Task to complete:
Could you edit the material from the line containing "Given: Click the Permohonan" through the line containing "Action: pyautogui.click(x=85, y=54)", swapping "Demanda" for "Oferta" and leaving everything else untouched, then return only those lines?

Material to process:
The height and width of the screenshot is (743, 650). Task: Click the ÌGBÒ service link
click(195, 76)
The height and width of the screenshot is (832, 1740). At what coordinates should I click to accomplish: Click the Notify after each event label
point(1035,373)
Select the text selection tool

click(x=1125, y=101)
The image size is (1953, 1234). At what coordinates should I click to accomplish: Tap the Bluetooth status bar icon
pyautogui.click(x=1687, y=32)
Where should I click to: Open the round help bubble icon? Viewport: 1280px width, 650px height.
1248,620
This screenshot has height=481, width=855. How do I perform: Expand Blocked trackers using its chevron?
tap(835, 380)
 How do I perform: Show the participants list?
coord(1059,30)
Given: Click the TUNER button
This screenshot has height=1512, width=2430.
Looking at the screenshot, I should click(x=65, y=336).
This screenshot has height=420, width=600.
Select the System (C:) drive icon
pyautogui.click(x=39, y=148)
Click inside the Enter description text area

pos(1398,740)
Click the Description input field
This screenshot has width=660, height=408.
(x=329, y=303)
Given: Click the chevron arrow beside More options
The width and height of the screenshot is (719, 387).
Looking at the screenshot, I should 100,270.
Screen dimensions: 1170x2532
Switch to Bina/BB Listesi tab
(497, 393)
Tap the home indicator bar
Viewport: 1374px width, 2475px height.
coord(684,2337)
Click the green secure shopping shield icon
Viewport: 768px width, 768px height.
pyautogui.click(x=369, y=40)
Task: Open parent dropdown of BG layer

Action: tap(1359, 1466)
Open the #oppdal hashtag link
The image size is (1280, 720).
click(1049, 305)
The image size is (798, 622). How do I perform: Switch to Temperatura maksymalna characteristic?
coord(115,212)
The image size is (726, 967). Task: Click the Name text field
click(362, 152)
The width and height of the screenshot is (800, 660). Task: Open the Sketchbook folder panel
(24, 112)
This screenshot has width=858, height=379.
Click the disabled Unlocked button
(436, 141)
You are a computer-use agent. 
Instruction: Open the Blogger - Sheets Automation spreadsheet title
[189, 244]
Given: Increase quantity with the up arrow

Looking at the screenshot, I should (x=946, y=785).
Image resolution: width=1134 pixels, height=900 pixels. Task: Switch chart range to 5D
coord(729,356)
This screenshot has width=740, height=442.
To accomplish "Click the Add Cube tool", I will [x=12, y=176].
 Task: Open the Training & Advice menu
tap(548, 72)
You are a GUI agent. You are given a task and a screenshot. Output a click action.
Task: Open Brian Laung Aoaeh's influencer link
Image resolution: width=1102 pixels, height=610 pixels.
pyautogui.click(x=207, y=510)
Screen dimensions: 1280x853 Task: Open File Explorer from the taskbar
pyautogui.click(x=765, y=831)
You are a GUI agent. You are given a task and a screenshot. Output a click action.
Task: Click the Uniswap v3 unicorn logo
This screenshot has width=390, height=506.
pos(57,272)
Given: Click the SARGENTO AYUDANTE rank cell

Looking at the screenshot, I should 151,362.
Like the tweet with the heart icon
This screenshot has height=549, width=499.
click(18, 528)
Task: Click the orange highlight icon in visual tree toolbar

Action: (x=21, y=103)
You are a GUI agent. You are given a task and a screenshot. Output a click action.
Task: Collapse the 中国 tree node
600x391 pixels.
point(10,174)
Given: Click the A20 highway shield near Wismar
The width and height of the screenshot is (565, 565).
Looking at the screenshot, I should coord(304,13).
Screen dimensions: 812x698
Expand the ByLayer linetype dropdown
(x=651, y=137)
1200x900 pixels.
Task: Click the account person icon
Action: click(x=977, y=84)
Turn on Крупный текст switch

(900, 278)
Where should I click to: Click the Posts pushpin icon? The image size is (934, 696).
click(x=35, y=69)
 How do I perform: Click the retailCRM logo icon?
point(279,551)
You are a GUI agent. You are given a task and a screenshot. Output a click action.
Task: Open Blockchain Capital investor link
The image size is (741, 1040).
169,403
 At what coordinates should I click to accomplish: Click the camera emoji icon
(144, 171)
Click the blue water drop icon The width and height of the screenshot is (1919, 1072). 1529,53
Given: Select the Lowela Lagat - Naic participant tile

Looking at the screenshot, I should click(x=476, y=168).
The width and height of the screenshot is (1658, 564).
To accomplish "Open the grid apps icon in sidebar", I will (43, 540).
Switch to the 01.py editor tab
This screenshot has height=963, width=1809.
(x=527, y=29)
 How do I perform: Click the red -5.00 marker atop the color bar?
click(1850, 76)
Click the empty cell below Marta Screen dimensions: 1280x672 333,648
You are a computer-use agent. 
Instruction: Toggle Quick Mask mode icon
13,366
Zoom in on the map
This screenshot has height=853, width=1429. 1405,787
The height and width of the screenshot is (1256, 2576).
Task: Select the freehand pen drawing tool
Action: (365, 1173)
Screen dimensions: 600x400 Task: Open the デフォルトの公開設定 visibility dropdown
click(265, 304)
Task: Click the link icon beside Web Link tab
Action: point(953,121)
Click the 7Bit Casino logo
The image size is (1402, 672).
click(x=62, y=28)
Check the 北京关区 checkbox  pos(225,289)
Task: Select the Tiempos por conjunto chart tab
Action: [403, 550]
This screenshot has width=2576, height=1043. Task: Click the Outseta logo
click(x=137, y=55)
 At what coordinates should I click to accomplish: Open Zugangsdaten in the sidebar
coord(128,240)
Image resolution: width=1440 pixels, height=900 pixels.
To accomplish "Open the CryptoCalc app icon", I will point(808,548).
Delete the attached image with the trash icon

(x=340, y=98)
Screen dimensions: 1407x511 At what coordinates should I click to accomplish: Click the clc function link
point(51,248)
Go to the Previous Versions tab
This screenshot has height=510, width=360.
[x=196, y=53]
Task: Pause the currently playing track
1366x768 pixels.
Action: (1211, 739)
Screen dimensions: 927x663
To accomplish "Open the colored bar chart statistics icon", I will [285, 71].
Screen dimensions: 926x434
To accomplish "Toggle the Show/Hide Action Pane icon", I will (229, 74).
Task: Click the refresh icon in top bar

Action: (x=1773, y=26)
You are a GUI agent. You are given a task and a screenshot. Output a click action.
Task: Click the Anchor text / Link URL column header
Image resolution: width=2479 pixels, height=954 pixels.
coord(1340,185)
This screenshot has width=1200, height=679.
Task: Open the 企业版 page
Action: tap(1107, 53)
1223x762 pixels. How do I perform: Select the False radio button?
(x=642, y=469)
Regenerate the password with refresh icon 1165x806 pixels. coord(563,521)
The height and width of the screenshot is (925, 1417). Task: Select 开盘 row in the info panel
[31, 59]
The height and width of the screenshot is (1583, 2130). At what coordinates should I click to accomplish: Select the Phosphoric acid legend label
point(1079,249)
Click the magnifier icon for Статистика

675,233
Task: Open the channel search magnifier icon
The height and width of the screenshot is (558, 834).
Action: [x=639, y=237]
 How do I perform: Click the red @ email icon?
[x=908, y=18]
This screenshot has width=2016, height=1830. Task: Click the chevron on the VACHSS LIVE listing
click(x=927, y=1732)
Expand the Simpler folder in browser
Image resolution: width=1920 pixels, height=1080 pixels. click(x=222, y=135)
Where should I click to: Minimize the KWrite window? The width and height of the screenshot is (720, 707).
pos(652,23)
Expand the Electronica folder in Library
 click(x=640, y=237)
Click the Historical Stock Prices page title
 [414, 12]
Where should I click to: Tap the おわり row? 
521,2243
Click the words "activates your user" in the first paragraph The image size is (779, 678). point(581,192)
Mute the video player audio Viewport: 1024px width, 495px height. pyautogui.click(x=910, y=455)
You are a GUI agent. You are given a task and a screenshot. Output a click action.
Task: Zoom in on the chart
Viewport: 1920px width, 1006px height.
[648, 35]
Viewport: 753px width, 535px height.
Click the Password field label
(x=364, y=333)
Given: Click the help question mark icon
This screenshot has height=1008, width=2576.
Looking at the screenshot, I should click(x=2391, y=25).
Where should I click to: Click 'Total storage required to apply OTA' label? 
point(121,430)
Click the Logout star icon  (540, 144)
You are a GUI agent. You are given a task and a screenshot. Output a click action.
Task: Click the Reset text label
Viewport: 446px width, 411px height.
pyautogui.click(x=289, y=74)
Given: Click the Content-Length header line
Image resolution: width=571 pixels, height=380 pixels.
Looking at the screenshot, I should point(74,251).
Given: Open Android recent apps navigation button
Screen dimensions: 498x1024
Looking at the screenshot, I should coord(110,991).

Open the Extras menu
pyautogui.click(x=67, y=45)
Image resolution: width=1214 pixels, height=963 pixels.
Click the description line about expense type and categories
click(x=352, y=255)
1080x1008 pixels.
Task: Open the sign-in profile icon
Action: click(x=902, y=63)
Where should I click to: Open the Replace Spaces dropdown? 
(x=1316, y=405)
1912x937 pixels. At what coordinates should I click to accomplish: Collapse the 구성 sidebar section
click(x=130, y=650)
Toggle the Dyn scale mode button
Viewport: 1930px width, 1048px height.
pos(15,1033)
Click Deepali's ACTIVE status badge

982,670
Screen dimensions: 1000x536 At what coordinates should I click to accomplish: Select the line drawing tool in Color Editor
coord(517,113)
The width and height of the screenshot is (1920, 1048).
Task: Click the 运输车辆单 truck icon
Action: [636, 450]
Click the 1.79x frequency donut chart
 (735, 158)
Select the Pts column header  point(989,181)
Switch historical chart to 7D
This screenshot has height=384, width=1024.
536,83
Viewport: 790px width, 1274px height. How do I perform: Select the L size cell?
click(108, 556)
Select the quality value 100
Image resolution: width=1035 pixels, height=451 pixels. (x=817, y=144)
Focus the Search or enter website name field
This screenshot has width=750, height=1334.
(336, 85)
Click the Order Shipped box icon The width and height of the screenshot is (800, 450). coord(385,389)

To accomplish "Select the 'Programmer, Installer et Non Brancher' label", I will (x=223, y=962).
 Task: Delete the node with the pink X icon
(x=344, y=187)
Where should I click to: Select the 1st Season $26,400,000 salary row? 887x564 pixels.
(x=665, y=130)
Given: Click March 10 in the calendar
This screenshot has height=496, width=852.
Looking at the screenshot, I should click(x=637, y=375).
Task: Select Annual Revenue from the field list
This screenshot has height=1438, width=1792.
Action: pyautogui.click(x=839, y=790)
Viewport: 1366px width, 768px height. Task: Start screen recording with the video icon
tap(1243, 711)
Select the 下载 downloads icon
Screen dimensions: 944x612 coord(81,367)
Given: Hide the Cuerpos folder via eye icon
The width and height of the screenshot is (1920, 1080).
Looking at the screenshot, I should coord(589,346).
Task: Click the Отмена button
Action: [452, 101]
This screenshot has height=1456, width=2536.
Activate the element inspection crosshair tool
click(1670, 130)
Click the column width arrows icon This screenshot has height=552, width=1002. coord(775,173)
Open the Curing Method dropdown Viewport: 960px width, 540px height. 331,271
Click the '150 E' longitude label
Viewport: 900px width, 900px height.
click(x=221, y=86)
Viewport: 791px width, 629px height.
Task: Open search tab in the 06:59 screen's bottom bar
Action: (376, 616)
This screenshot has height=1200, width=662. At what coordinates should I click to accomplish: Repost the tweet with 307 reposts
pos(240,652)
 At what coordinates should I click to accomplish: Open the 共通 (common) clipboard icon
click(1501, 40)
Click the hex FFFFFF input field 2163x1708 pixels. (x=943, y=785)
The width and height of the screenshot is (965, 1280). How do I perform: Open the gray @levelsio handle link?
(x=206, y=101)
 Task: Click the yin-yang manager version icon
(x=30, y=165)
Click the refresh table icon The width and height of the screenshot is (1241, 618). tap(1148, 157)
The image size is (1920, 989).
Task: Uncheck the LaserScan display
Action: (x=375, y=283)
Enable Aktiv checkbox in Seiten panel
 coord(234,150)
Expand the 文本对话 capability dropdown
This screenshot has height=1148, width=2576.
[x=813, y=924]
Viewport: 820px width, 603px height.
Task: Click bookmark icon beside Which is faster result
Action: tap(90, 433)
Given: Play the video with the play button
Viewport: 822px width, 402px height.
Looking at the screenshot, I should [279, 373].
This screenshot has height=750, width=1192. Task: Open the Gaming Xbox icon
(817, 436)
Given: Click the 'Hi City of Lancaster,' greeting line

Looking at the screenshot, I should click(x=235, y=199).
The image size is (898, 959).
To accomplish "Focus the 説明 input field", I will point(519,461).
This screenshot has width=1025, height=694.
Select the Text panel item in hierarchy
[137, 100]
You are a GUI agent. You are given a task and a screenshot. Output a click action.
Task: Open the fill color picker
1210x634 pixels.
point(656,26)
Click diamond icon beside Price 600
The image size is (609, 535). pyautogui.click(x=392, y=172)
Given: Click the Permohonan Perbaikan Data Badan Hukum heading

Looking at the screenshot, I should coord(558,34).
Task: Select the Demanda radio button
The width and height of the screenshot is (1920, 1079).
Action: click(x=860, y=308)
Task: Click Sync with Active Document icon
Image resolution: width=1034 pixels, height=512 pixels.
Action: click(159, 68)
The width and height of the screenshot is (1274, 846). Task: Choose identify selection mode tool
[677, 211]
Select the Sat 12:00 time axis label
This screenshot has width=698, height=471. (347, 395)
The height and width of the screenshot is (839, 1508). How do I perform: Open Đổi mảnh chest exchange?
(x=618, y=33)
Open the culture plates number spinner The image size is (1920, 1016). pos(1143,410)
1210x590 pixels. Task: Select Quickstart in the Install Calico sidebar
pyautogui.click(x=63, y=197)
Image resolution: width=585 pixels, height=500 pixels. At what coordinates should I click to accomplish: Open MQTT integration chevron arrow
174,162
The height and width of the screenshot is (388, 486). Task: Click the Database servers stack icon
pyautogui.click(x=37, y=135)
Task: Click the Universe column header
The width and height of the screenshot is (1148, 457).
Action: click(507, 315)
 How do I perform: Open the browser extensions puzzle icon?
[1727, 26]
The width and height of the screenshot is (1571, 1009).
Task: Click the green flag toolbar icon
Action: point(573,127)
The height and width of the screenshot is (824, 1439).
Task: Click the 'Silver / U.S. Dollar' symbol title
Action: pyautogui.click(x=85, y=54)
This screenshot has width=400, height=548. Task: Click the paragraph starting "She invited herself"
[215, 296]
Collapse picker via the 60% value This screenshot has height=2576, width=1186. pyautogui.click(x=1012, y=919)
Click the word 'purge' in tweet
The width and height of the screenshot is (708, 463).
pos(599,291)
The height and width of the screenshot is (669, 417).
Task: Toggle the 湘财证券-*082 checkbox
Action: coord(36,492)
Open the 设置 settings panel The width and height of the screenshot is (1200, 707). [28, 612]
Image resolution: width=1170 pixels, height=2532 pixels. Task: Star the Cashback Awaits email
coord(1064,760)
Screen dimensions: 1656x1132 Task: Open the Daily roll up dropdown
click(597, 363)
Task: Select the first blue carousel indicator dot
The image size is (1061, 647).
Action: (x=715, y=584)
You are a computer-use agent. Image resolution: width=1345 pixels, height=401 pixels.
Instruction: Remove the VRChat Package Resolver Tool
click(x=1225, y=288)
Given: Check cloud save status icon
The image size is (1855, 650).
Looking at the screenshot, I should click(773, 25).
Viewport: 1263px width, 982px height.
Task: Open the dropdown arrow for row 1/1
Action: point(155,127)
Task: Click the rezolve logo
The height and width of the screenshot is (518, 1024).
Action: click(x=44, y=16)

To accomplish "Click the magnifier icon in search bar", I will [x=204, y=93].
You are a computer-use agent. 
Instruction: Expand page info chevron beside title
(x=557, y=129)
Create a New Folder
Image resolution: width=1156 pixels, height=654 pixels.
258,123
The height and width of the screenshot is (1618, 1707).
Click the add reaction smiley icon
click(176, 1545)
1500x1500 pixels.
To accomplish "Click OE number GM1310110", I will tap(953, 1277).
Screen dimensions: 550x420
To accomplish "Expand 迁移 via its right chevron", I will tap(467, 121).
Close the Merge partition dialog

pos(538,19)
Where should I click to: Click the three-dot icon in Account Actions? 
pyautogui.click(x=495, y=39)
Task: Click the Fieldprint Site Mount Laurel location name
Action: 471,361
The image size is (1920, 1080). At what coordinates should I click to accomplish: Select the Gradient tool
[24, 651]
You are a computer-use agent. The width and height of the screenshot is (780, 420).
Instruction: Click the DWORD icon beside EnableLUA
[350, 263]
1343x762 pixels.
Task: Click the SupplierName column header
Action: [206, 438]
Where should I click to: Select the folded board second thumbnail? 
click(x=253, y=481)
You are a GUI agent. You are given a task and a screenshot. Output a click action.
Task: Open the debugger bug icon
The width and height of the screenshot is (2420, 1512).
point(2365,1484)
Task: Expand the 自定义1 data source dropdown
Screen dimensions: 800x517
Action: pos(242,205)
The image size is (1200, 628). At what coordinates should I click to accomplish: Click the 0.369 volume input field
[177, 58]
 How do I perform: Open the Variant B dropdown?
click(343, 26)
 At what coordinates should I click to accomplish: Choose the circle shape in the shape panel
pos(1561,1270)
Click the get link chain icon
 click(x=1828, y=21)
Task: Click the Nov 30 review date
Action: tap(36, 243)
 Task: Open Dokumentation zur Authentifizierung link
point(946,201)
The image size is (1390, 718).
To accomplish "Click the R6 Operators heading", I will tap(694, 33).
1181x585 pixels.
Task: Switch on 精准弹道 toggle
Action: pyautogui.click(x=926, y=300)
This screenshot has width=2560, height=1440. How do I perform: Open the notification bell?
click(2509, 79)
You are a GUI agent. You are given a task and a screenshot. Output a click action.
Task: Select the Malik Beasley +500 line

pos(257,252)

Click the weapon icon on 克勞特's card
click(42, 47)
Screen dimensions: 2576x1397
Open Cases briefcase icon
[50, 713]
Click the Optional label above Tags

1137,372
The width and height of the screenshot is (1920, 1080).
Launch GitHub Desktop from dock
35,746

Output of the exercise:
Given: Click the Permohonan Perbaikan Data Badan Hukum heading

Looking at the screenshot, I should coord(558,34).
Task: Select the Oferta radio button
The width and height of the screenshot is (1920, 1079).
Action: click(x=860, y=308)
Task: Click Sync with Active Document icon
Image resolution: width=1034 pixels, height=512 pixels.
Action: click(159, 68)
The width and height of the screenshot is (1274, 846). Task: Choose identify selection mode tool
[677, 211]
Select the Sat 12:00 time axis label
This screenshot has width=698, height=471. (347, 395)
The height and width of the screenshot is (839, 1508). How do I perform: Open Đổi mảnh chest exchange?
(x=618, y=33)
Open the culture plates number spinner The image size is (1920, 1016). pos(1143,410)
1210x590 pixels. Task: Select Quickstart in the Install Calico sidebar
pyautogui.click(x=63, y=197)
Image resolution: width=585 pixels, height=500 pixels. At what coordinates should I click to accomplish: Open MQTT integration chevron arrow
174,162
The height and width of the screenshot is (388, 486). Task: Click the Database servers stack icon
pyautogui.click(x=37, y=135)
Task: Click the Universe column header
The width and height of the screenshot is (1148, 457).
Action: click(507, 315)
 How do I perform: Open the browser extensions puzzle icon?
[1727, 26]
The width and height of the screenshot is (1571, 1009).
Task: Click the green flag toolbar icon
Action: point(573,127)
The height and width of the screenshot is (824, 1439).
Task: Click the 'Silver / U.S. Dollar' symbol title
Action: pyautogui.click(x=85, y=54)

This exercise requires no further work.